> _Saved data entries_
= = =

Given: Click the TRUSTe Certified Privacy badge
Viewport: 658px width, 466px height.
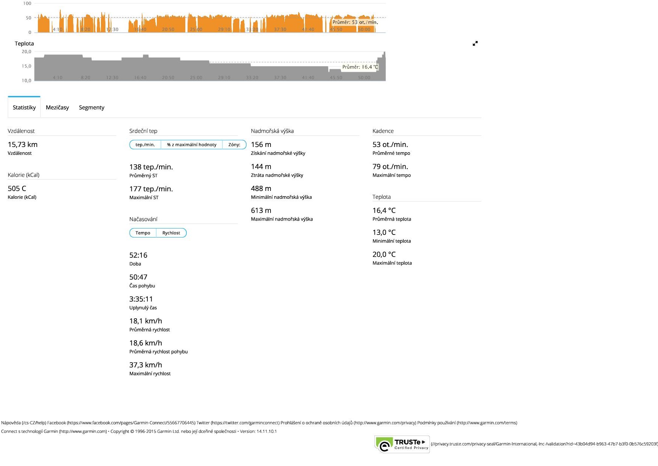Looking at the screenshot, I should point(402,445).
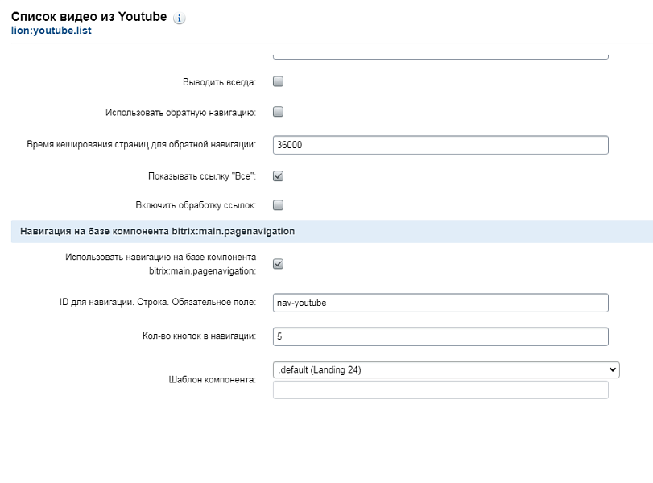Enable the 'Включить обработку ссылок' checkbox
This screenshot has width=653, height=483.
pyautogui.click(x=278, y=205)
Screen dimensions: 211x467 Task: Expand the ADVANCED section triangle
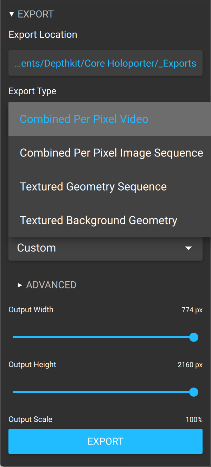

= = =

> _TASK GOAL_
Output the data above without changes, apart from leaving out the pictures.

> _RESULT_
Given: Click the TRUSTe Certified Privacy badge
Viewport: 658px width, 466px height.
Looking at the screenshot, I should point(402,445).
Enable the 'Включить обработку ссылок' checkbox
This screenshot has width=653, height=483.
pyautogui.click(x=278, y=205)
Screen dimensions: 211x467 Task: Expand the ADVANCED section triangle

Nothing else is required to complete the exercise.